* READING PASSAGE *
========================================

Cholangiocyte organoids can repair bile ducts after transplantation in the human liver
Publication: Science
Fotios Sampaziotis, Daniele Muraro, Olivia C. Tysoe, Stephen Sawiak, Timothy E. Beach, Edmund M. Godfrey, Sara S. Upponi, Teresa Brevini, Brandon T. Wesley, Jose Garcia-Bernardo, Krishnaa Mahbubani, Giovanni Canu,
Richard Gieseck, Natalie L. Berntsen, Victoria L. Mulcahy, Keziah Crick, Corrina Fear, Sharayne Robinson, Lisa Swift, Laure Gambardella, Johannes Bargehr, Daniel Ortmann, Stephanie E. Brown, Anna Osnato, Michael P. Murphy, Gareth Corbett, William T. H. Gelson, George F. Mells, Peter Humphreys, Susan E. Davies, Irum Amin,
Paul Gibbs, Sanjay Sinha, Sarah A. Teichmann, Andrew J. Butler, Teik Choon, Espen Melum, Christopher J. E. Watson, Kourosh Saeb-Parsy, Ludovic Vallier
18 February 2021
Summary:
Researchers in Cambridge have found a way to grow ‘mini bile ducts’ in a lab-setting to repair damaged livers. This new technique could potentially help treat patients whose own livers are not functioning correctly.

========================================

* STORED DATA *
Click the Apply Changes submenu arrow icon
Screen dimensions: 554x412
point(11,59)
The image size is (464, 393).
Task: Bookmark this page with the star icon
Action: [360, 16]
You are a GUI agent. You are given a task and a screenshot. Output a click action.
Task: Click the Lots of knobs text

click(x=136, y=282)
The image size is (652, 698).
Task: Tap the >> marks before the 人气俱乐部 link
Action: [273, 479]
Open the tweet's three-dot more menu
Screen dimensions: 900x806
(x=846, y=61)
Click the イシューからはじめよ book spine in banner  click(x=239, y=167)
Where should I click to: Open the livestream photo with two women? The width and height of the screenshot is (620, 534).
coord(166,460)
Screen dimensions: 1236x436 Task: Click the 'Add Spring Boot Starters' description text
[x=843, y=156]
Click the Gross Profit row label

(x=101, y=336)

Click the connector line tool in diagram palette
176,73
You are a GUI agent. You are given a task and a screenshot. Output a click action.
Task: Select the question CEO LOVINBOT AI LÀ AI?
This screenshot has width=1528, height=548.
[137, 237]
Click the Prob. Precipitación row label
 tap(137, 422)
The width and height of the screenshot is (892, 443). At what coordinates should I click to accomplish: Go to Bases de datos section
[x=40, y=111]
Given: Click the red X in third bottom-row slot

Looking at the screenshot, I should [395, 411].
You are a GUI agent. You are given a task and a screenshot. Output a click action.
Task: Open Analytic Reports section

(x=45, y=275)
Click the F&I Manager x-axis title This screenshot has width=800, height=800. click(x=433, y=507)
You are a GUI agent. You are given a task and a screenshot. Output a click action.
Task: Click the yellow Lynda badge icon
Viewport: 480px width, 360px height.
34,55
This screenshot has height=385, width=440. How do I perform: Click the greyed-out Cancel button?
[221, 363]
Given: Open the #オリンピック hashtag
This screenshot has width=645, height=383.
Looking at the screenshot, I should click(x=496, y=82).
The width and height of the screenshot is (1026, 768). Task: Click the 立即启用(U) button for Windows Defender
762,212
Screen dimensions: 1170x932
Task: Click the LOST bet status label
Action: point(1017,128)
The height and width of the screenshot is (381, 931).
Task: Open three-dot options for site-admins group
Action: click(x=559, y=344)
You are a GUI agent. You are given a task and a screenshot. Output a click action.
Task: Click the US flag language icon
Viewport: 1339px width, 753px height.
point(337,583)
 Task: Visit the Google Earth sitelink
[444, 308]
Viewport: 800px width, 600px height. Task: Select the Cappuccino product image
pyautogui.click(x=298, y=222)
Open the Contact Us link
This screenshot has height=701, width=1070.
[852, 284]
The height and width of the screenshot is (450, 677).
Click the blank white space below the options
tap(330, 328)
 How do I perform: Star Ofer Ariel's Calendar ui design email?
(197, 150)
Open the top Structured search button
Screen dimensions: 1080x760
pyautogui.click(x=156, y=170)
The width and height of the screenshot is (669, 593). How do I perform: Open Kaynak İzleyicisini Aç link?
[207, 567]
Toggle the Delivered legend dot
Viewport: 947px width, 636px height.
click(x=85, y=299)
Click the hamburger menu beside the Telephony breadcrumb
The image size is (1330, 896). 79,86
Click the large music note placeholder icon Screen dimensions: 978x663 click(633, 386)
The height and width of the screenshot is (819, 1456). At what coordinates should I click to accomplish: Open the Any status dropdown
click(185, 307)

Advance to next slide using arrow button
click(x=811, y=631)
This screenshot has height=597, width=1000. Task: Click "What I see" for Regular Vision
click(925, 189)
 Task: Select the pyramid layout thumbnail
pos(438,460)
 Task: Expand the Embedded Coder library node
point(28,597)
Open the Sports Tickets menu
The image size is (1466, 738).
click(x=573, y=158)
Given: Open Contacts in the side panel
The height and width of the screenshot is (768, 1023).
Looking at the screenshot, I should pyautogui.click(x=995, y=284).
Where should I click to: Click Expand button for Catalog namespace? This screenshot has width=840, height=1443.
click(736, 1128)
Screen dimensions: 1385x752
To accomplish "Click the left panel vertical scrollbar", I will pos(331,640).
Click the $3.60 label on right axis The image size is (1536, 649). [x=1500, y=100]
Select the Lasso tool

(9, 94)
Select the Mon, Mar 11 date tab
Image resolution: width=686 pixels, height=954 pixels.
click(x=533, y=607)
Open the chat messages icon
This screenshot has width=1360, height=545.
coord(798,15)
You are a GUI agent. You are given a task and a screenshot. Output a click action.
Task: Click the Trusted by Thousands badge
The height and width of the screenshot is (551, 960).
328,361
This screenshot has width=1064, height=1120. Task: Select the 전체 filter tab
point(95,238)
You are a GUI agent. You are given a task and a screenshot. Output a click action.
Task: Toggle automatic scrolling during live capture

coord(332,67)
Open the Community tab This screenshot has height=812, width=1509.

========================================

Write a continuation of the summary about lab-grown bile ducts for liver repair, beginning right after its last sentence. The rows are separate material and are not part of the text on lab-grown bile ducts.

Using a recently developed ‘perfusion system’, they were able to transplant biliary cells grown in the lab known as cholangiocytes organoids into damaged human livers to repair them.
This is the first time that a procedure of this kind has been used on human donor organs. It could also increase the number of livers that are considered suitable for organ transplantation and ultimately save more lives.